Lankster House in Linden Listed As Historic Property

From the West Alabama Newsroom–

A house in Linden tied to a long history of educating African-Americans in the city — has recently been added to the Alabama Register of Landmarks and Heritage.

Wal Lanksterhouse Fox PkgFrank Lankster House functioned as a boarding house for teachers at Linden Academy — a privately funded boarding school in Linden — during the early 1900s.

“It was a school that was aimed at educating the descendants of slaves,” said owner Frank Lankster.

“It’s the school that Ralph Abernathy attended. It’s the school that was attended by Autherine Lucy, the first black person to integrate the University of Alabama.”

The historic house sits on part of 70 acres of land — purchased by former slave Edd Shields.

Lankster is Shields’ great-grandson.

“How a slave-born person got his hands on $500 dollars to buy 70 acres of land, we don’t know,” said Lankster.

Lankster says Shields gave each of children an acre of land — and donated 12 acres for a school.

Linden Academy was located where George P. Austin Junior High School now stands. Austin Junior High is named — in honor of Linden Academy’s long-time teacher and principal.
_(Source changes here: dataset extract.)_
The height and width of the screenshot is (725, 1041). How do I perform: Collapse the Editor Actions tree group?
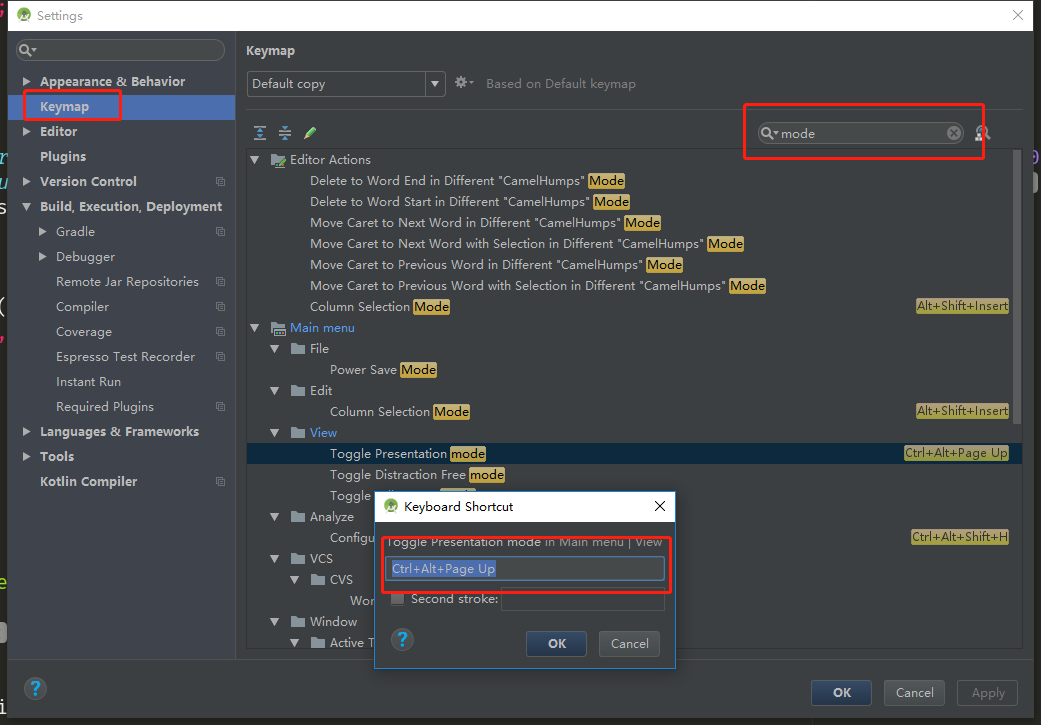coord(255,160)
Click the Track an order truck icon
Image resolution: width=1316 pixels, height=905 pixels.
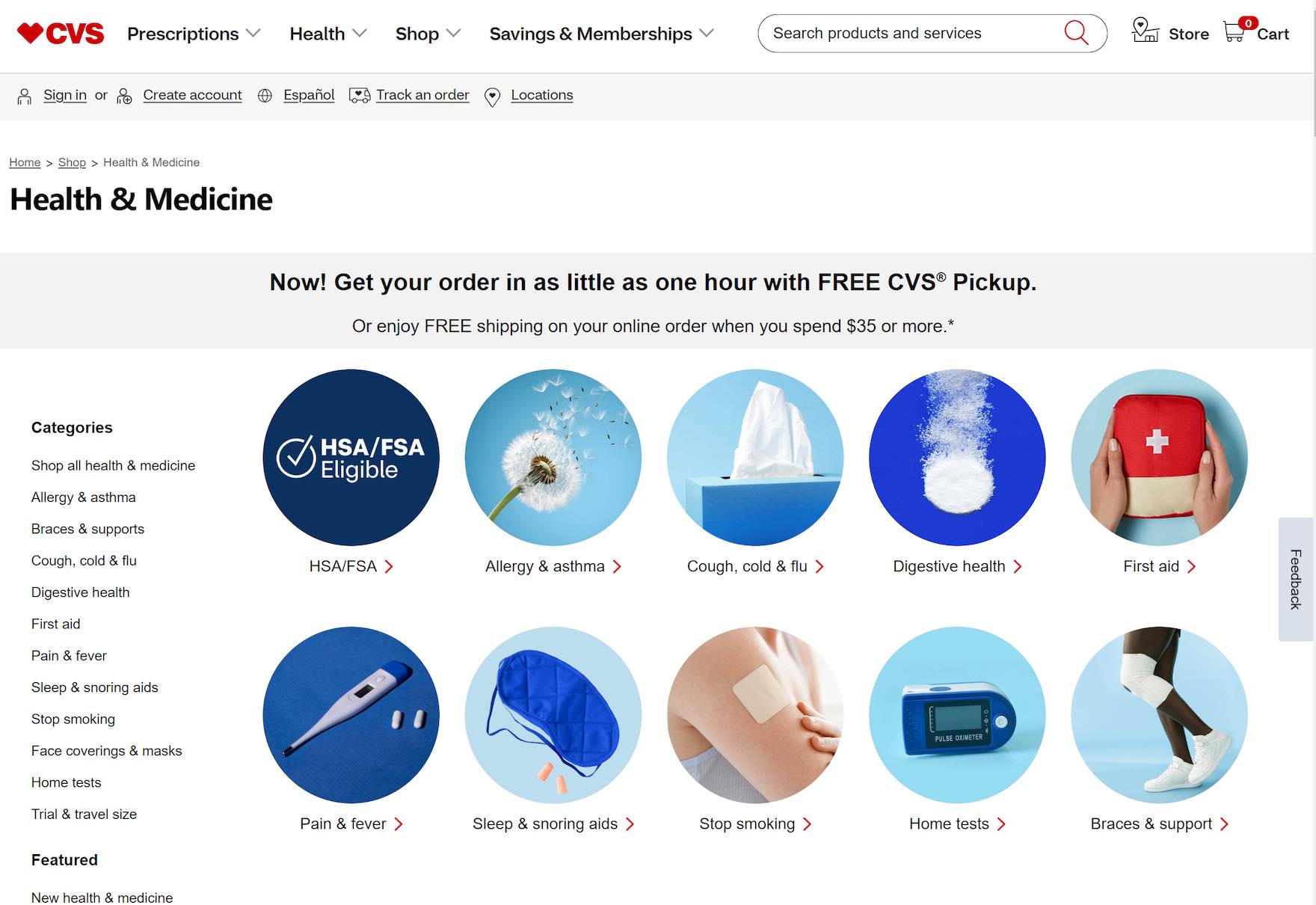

Lankster says it’s local history — that he’d like to see taught in the city school system.

“Three school buses that pass this house twice a day — loaded with children going to the school that Edd Shields founded,” said Lankster.

“They don’t know nothing about him, or the school. Far as they know it just dropped out the sky.”

Lankster is currently working to transform the house into a museum — about African-American heritage in Linden.

The mission of the Alabama Register of Landmarks and Heritage — is to protect, preserve and interpret Alabama’s historic places.